An Expanding Hematoma
Which brings us back to Gabriel Brazão. In September 2025, the Santos goalkeeper collided with Atlético Mineiro's Igor Gomes and developed a large collection of blood outside of blood vessels (hematoma) in the front of his head, near the site of impact. He remained on the field, leaving only after becoming dizzy, and was ultimately taken away by ambulance.
According to Santos' medical staff, the decision followed FIFA protocol: Brazão remained conscious and oriented, with no double vision or vomiting, and the hematoma alone did not justify removal. He was substituted only after dizziness appeared. Regardless of how that decision is interpreted, the episode illustrates an uncomfortable reality: recognizing a concussion is far more difficult than recognizing most sports injuries.
That is the dilemma every team physician faces in a sport where one substitution can change a match. The decision must be made within minutes, under pressure from the crowd, coaching staff, teammates, and the player himself. Protocols like FOCUS cannot eliminate that pressure, but they can help ensure the decision remains a medical one.

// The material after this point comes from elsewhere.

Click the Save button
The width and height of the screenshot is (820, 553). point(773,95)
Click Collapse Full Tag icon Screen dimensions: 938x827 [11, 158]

Christoph Kramer does not remember winning a World Cup. Petr Čech underwent brain surgery before returning to soccer. Gabriel Brazão left the field in an ambulance after trying to continue playing. Concussions may be less common in soccer than in many other contact sports, but they remain a significant challenge. The greatest mistake is not removing a player who could have continued, but allowing one to stay on the field when he should have gone.